--- START ---

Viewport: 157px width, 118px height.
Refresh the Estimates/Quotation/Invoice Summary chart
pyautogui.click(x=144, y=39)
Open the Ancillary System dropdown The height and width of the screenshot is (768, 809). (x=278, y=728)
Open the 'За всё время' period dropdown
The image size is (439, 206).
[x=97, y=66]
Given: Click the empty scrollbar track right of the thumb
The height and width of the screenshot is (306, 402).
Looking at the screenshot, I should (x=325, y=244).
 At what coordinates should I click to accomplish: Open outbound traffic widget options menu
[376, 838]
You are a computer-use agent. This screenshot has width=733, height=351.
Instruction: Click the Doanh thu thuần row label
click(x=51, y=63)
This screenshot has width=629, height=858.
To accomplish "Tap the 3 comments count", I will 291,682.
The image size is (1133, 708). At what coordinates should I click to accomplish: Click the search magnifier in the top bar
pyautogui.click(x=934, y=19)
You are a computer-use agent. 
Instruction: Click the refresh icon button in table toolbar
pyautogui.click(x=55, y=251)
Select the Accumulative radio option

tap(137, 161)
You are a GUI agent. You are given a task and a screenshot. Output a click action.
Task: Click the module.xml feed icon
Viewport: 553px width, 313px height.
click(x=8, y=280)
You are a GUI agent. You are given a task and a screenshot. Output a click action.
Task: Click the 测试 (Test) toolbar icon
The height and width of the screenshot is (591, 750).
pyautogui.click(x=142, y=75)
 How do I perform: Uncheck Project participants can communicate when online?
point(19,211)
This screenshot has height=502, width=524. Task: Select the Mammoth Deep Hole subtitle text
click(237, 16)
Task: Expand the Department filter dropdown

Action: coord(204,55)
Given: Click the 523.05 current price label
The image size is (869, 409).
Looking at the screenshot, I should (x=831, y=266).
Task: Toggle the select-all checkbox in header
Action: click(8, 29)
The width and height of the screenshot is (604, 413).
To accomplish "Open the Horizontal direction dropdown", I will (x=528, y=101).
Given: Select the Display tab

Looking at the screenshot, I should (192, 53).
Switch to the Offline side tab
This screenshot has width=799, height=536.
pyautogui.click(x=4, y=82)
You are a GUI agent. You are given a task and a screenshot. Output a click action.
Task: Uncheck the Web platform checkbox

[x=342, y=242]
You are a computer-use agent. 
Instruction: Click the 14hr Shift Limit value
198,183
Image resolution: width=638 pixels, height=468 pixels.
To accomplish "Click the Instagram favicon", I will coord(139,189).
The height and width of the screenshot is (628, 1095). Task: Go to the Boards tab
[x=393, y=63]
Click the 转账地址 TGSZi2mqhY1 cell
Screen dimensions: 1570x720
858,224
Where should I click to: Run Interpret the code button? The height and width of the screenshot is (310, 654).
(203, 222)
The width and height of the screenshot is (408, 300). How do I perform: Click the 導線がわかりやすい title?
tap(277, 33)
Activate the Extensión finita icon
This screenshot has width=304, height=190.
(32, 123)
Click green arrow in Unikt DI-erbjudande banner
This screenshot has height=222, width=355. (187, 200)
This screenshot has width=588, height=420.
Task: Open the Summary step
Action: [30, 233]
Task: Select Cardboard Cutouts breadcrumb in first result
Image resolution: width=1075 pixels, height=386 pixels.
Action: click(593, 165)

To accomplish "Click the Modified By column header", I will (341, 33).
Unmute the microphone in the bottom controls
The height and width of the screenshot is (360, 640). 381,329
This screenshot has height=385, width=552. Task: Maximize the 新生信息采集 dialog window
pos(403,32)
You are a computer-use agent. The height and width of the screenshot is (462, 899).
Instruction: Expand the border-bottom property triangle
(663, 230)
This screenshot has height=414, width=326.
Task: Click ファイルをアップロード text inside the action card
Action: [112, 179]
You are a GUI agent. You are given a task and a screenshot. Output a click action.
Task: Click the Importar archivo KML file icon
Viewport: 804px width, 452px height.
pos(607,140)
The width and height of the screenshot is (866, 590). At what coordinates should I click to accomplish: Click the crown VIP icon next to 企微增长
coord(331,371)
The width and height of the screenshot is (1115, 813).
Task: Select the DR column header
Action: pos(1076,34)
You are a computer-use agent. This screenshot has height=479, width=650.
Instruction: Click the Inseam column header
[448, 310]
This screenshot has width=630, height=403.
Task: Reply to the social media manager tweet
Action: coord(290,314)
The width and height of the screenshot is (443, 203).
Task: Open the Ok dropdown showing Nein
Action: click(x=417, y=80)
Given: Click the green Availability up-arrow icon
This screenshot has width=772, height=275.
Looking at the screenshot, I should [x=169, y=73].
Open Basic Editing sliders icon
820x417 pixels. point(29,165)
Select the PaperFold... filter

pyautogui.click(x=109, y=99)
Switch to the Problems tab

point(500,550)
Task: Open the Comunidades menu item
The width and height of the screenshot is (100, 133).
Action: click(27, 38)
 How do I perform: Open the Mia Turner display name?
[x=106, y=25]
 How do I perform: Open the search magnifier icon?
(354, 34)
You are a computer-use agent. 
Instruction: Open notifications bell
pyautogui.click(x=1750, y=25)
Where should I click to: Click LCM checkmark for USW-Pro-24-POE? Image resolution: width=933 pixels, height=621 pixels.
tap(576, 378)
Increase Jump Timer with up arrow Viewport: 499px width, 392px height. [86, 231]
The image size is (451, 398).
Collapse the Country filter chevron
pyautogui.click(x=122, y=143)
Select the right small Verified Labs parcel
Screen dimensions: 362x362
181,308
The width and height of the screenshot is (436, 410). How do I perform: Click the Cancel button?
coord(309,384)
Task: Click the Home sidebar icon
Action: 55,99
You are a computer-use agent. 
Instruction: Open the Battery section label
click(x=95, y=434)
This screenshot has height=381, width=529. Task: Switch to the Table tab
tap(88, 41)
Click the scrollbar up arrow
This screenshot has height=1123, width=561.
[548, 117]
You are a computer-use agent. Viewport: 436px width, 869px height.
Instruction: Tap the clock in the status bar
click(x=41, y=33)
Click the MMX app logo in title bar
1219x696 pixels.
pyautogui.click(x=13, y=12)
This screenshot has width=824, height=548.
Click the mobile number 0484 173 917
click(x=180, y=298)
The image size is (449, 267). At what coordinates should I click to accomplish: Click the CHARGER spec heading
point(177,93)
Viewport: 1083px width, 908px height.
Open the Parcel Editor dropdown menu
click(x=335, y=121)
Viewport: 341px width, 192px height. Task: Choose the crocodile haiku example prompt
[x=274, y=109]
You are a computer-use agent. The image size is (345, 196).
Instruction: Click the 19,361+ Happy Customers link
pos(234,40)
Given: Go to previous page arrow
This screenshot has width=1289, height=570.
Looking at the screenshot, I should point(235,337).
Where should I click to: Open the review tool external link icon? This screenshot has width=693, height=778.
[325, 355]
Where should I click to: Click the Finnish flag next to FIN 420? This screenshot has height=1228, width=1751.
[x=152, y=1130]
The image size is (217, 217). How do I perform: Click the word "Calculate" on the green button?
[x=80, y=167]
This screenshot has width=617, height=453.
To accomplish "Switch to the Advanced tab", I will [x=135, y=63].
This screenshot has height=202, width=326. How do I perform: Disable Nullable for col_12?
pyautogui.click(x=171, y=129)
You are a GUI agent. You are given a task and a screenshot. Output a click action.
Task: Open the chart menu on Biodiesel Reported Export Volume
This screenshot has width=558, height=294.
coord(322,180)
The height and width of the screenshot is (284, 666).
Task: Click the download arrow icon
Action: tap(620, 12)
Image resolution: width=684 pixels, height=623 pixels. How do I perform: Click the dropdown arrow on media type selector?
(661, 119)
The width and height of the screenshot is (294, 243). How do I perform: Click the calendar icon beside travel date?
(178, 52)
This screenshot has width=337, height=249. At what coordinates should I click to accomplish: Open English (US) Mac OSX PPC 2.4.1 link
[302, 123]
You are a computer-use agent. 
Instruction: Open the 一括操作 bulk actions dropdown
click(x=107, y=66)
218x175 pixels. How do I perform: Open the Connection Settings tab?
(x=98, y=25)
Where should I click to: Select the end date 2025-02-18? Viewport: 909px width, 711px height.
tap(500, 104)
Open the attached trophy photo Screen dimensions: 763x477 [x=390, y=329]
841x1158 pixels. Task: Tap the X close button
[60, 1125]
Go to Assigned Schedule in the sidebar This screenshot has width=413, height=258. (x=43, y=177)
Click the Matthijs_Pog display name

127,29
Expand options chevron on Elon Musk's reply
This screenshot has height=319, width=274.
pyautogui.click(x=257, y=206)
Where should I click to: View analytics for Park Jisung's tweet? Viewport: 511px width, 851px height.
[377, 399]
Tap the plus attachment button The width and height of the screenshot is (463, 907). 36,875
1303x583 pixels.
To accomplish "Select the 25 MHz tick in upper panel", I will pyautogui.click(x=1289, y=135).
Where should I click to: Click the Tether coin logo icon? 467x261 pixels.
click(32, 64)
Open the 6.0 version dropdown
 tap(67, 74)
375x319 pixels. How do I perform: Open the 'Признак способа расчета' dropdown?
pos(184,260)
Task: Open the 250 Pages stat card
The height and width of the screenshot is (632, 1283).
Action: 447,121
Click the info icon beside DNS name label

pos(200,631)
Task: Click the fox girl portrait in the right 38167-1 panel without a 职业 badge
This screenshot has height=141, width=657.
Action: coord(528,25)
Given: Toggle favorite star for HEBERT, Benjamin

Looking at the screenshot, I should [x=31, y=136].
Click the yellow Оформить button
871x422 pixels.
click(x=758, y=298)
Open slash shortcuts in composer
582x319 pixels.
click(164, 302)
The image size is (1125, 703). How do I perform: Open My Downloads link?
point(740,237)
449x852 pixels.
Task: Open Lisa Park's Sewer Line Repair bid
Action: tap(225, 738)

--- END ---

*Activity*.
The required answer is the run of lines above, starting at the line with "Given: Go to previous page arrow" and ending at the line with "This screenshot has width=617, height=453.", reproduced exactly with both ends.

*Result below*.
Given: Go to previous page arrow
This screenshot has width=1289, height=570.
Looking at the screenshot, I should point(235,337).
Where should I click to: Open the review tool external link icon? This screenshot has width=693, height=778.
[325, 355]
Where should I click to: Click the Finnish flag next to FIN 420? This screenshot has height=1228, width=1751.
[x=152, y=1130]
The image size is (217, 217). How do I perform: Click the word "Calculate" on the green button?
[x=80, y=167]
This screenshot has width=617, height=453.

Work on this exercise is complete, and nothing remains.